Records provided =>
+ + + +
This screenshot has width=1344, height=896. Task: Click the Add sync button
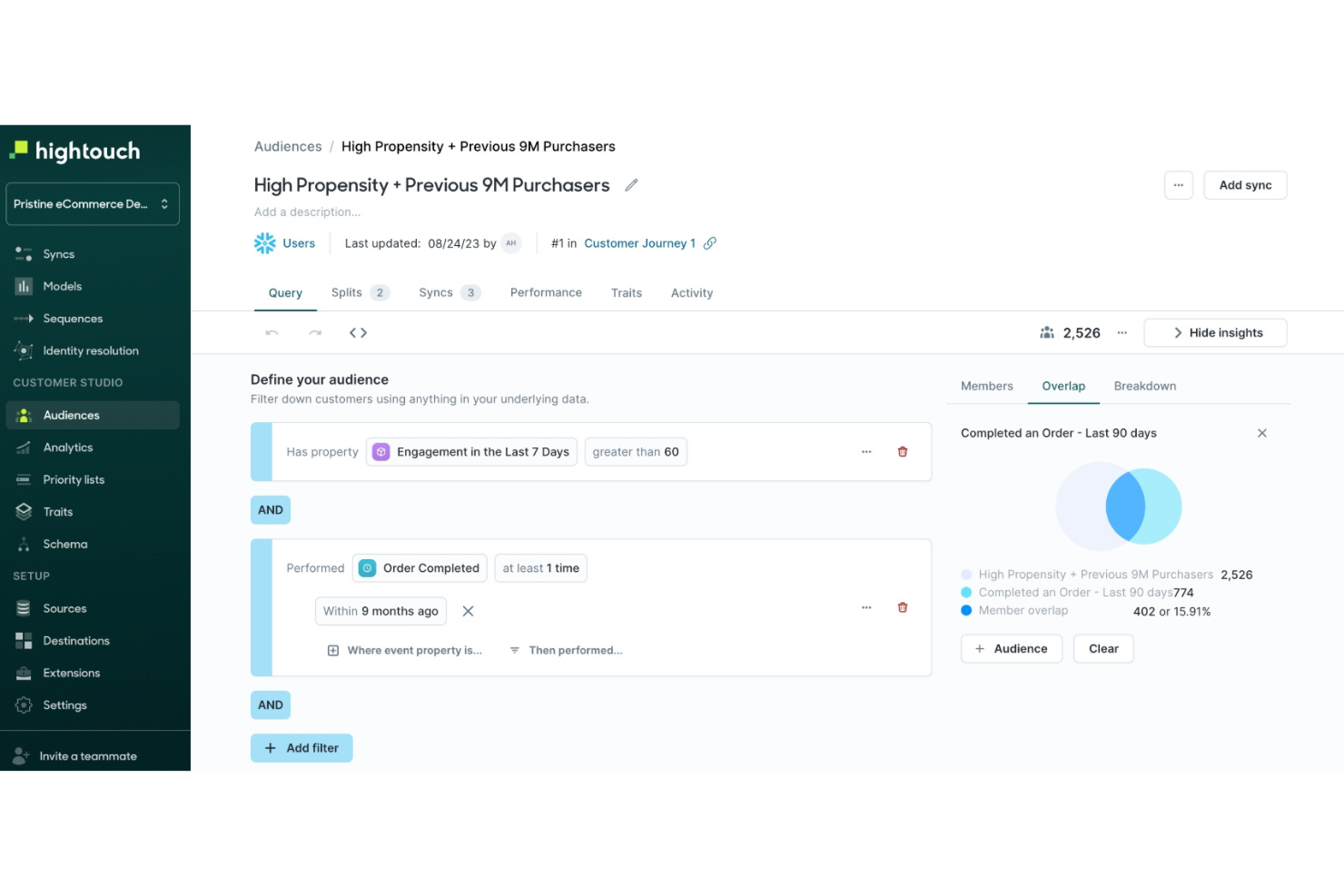1245,185
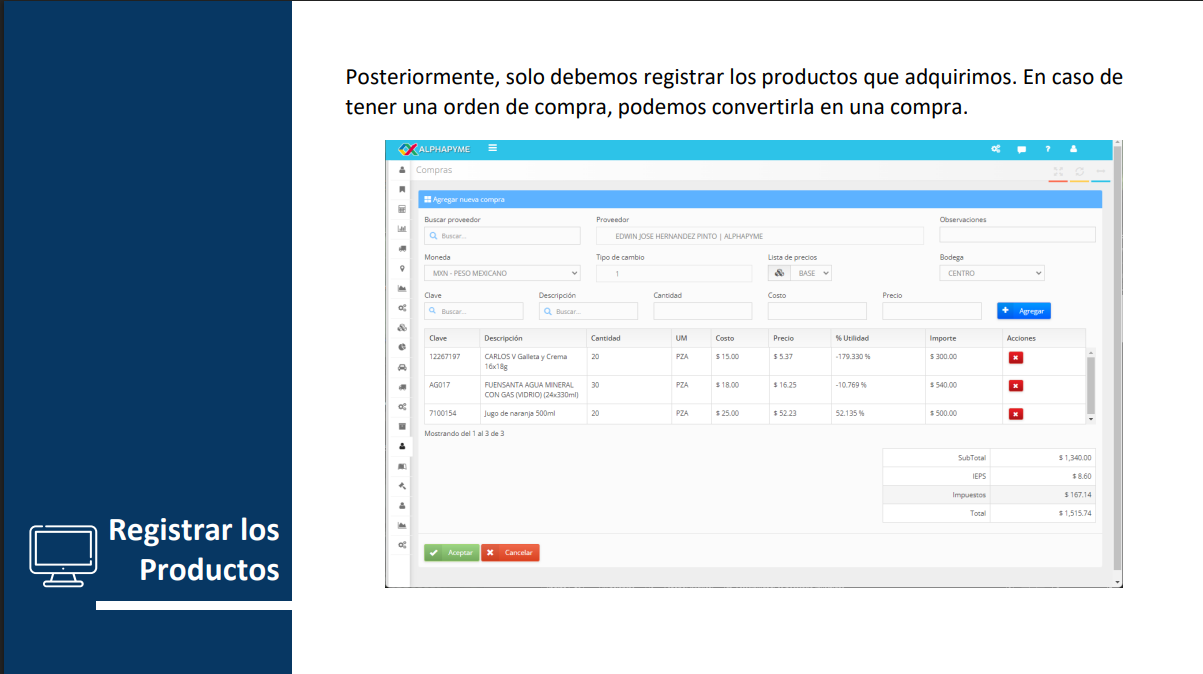Delete the CARLOS V Galleta row
The width and height of the screenshot is (1203, 674).
[1015, 357]
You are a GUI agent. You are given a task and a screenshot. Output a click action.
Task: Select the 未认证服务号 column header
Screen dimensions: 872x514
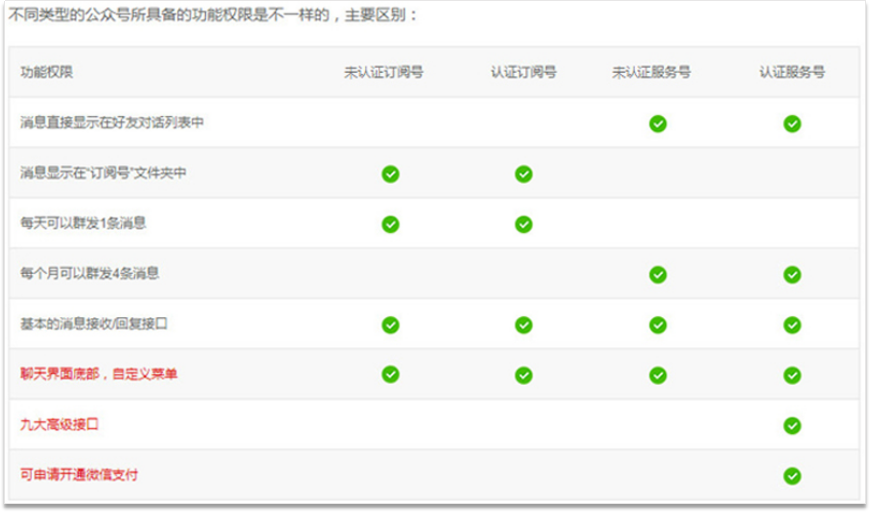click(x=652, y=73)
+ + + +
Instructions to follow => Your task is to repeat the data above exactly while excluding the pictures.

Exercise result =>
This screenshot has width=1344, height=896. Task: Click the Add sync button
1245,185
Delete the CARLOS V Galleta row
The width and height of the screenshot is (1203, 674).
[1015, 357]
You are a GUI agent. You are given a task and a screenshot. Output a click action.
Task: Select the 未认证服务号 column header
Screen dimensions: 872x514
click(x=652, y=73)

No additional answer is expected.